Były problemy w treningach, ale w kwalifikacjach Max Verstappen nie zawiódł. Miał dziś niespodziewanego sojusznika.
Red Bullowi nie szło od początku tego weekendu. O tym, że ekipa z Milton Keynes nie ma tempa na Imoli świadczy choćby odpadnięcie Sergio Pereza w Q2.
Max Verstappen wszedł do ostatniej części czasówki z 3. czasem. Po pierwszym przejeździe prowadził ze świetny wynikiem, a w drugim nikt nie zdołał go pokonać.
Verstappen wywalczył 8. pole position z rzędu czym wyrównał rekord Ayrtona Senny z sezonów 1988/1989.
„Dotychczas to był bardzo trudny weekend więc jestem niesamowicie szczęśliwy, że jestem na pole position. Tuż przed kwalifikacjami wprowadziliśmy zmiany w aucie i było znacznie lepiej.

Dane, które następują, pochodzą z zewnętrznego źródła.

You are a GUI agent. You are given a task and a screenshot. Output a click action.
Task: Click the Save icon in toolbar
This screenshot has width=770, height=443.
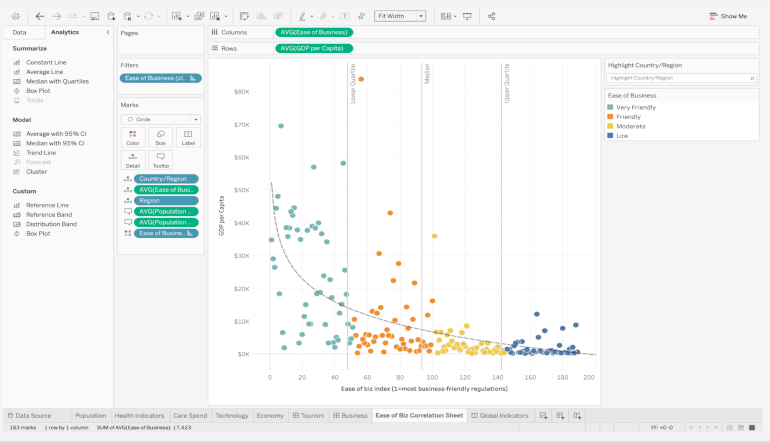click(x=94, y=16)
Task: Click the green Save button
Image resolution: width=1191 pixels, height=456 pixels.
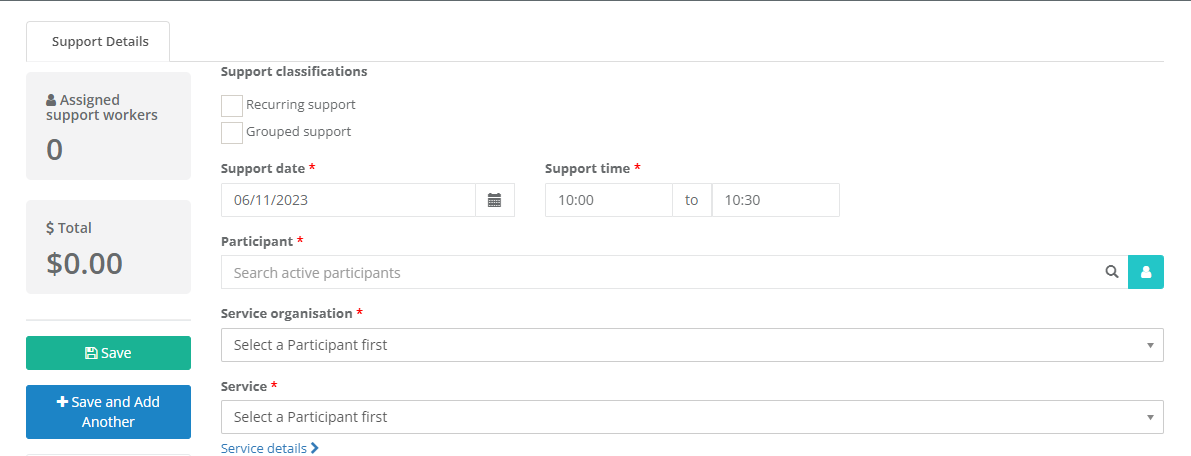Action: (109, 353)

Emocje były bardzo duże, w ostatnim zakręcie dotknąłem żwiru, ale udało się to poskładać” – powiedział Holender po czasówce.
Jak się okazuje, tego pole position mogłoby nie być, gdyby nie pomoc ze strony… Nico Hulkenberga. W ostatniej części czasówki Niemiec dał Holendrowi tunel aerodynamiczny na prostej startowej, która jest bardzo długa na Imoli. Według wyliczeń Sky Sports, bez tego to McLaren mógł mieć dwa pierwsze miejsca.
Mega tow for MV into T2, in addition to paying an 4-5kph to them on the straight (dropped wing level) meant S1 was out of reach for everyone. The difference in S2/S3 were not enough, but this should be better for us in the race.
Staying in DRS, again very crucial. pic.twitter.com/MGD9lxKFaU
— brandon (@brakeboosted) May 18, 2024
„Pomagaliśmy sobie trochę w tych kwalifikacjach. On pomógł mi kilka razy w Q2, ja odwdzięczyłem mu się w 3” – przyznaje Nico Hulkenberg, który niespodziewanie wszedł do Q3, choć symulacje Haasa mówiły, że mają tempo na 13 – 14 miejsce. Jego partner z zespołu, Kevin Magnussen był dopiero 18.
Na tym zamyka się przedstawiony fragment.